Since then, however, administration, military and intelligence officials assigned to counterterrorism have begun to change their view. After piecing together a more nuanced portrait of terrorist organizations, they say there is reason to believe that a combination of efforts could in fact establish something akin to the posture of deterrence, the strategy that helped protect the United States from a Soviet nuclear attack during the Cold War.
Interviews with more than two dozen senior officials involved in the effort provided the outlines of previously unreported missions to mute al-Qaida’s message, turn the jihadi movement’s own weaknesses against it and illuminate al-Qaida’s errors whenever possible.
A primary focus has become cyberspace, which is the global safe haven of terrorist networks. To counter efforts by terrorists to plot attacks, raise money and recruit new members on the Internet, the government has mounted a secret campaign to plant bogus e-mail messages and Web site postings, with the intent to sow confusion, dissent and distrust among militant organizations, officials confirm.
Florida Won’t Vote Again, State’s Top Democrat Says
Florida’s Democratic chairwoman on Monday officially buried the possibility of redoing the state’s disputed January presidential primary, saying there was no practical or affordable way to conduct a new election.
Karen L. Thurman, leader of the Florida Democratic Party, essentially threw up her hands after failing to secure approval for a new election from state officials or the campaigns of Sens. Hillary Rodham Clinton, D-N.Y., and Barack Obama, D-Ill.
Thurman said in a statement late Monday that party officials in Florida had proposed such a plan last week. It was unceremoniously shot down, she said.
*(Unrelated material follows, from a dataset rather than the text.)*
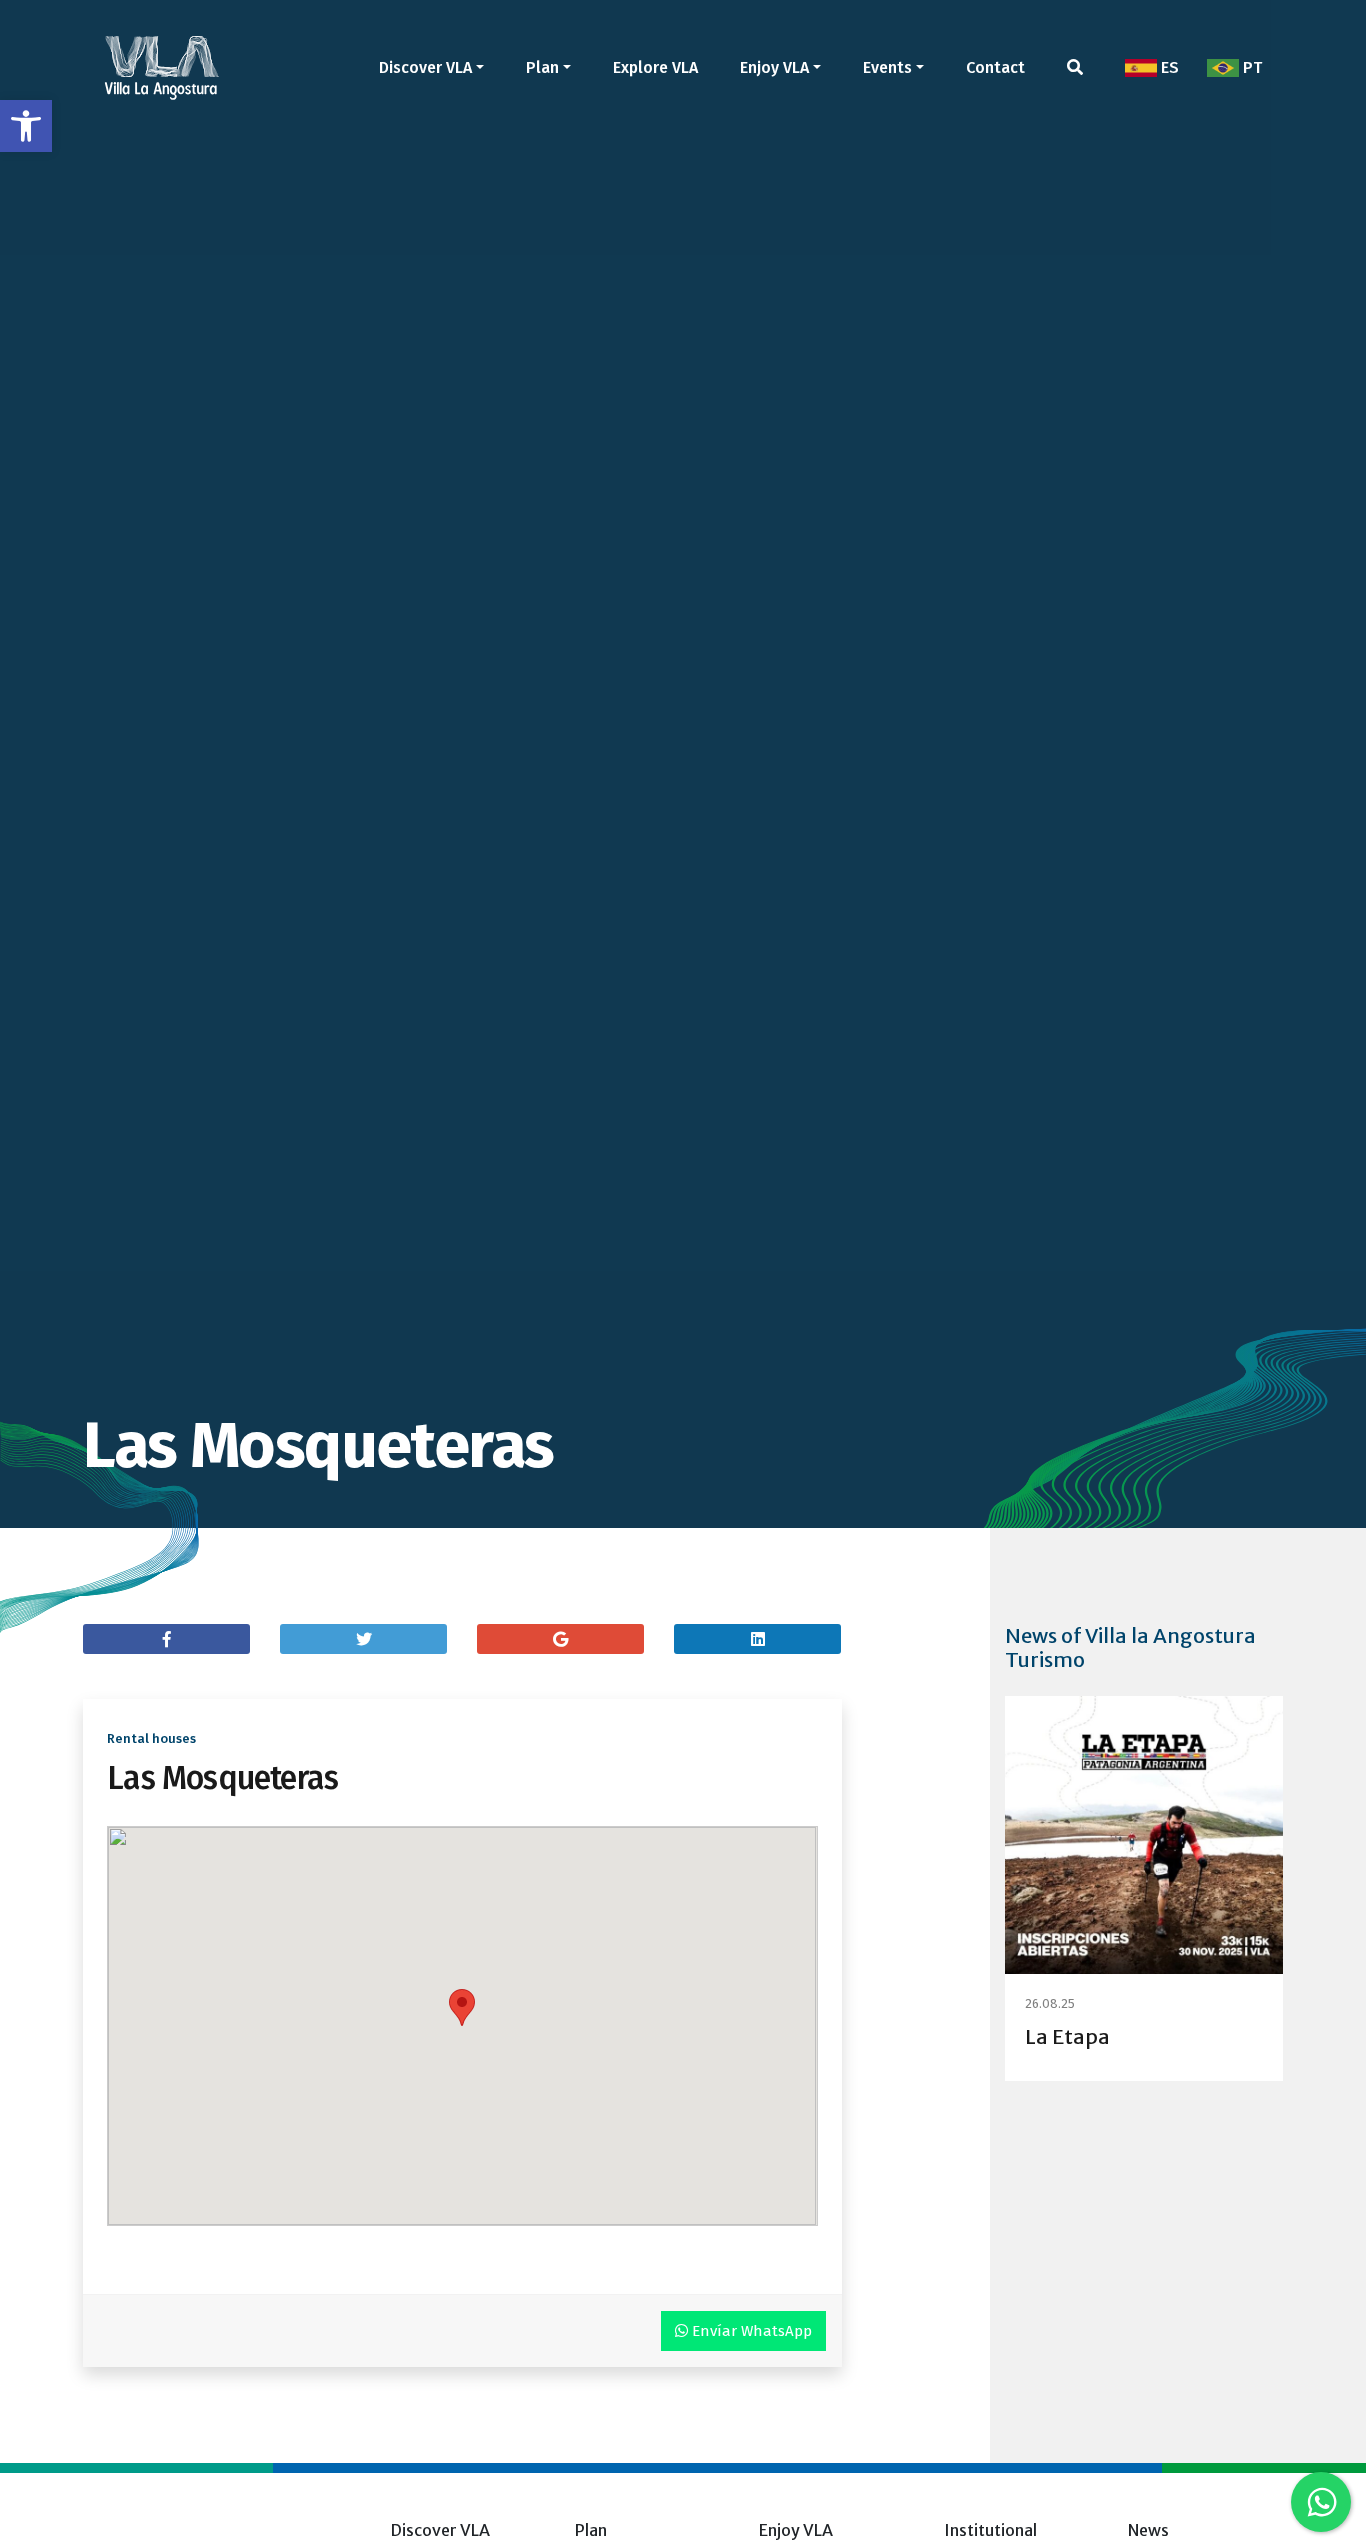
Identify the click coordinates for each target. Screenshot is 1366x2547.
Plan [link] (542, 67)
“Thousands of people responded,” she said. “We spent the weekend reviewing your messages, and while your reasons vary widely, the consensus is clear: Florida doesn’t want to vote again. So we won’t.”
The decision leaves the fate of the state’s 211 Democratic convention delegates in limbo, with no plan on the table for determining whether or how they will be seated at the Democratic National Convention in August.